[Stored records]
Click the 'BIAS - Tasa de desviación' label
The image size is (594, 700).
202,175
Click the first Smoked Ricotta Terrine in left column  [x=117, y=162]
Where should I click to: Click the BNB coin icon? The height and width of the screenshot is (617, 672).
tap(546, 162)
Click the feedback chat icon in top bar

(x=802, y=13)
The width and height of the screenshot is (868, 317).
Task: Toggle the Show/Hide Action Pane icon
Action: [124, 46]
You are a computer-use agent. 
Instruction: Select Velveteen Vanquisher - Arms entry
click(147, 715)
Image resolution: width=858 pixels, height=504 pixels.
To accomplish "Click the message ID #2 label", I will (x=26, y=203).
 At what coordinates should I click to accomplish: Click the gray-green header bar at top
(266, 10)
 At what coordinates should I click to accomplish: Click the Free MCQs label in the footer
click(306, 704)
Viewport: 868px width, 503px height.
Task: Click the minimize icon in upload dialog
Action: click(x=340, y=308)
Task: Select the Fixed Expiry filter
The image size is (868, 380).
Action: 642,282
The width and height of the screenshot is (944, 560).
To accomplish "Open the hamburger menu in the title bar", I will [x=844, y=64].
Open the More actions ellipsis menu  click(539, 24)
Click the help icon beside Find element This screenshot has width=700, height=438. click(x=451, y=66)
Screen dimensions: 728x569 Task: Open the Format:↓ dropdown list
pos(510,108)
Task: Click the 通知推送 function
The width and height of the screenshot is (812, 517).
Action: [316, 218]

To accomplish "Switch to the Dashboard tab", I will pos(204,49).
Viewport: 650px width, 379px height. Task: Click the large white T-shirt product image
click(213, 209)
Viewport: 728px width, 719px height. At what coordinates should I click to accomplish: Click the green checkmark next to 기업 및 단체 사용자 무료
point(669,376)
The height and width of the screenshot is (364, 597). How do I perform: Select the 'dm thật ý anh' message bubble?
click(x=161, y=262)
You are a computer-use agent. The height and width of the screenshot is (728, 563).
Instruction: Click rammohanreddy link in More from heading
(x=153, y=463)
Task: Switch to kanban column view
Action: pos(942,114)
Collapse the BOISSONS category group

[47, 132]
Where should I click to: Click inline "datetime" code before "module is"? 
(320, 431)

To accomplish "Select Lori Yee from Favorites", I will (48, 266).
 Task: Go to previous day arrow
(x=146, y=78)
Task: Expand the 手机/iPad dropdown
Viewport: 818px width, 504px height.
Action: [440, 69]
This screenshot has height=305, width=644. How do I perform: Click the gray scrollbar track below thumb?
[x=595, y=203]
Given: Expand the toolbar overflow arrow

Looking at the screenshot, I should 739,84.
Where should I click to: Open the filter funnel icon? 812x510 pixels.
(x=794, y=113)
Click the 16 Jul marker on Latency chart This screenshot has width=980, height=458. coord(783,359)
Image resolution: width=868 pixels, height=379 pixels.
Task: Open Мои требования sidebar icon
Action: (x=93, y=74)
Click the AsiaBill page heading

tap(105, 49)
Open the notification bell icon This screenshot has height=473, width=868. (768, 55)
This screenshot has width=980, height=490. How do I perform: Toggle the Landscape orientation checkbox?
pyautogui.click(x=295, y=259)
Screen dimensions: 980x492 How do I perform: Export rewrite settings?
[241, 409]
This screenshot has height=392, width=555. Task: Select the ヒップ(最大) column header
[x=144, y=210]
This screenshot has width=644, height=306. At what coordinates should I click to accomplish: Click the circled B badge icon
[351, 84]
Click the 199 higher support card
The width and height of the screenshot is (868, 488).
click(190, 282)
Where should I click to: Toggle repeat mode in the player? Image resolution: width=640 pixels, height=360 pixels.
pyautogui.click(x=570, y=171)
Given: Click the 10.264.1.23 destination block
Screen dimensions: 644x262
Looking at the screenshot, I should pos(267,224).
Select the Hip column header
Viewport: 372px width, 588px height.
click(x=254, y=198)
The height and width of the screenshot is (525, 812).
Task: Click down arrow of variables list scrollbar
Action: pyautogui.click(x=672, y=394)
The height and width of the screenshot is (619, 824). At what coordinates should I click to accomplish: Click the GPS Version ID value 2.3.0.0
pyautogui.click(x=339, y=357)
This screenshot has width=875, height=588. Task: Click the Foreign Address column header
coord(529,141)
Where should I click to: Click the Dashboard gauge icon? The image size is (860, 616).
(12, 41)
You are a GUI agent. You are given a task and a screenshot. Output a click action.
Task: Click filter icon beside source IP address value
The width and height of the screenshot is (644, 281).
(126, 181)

__Exercise prompt__
Copy each line of the records that has "menu" in it.

__Response__
To accomplish "Open the hamburger menu in the title bar", I will [x=844, y=64].
Open the More actions ellipsis menu  click(539, 24)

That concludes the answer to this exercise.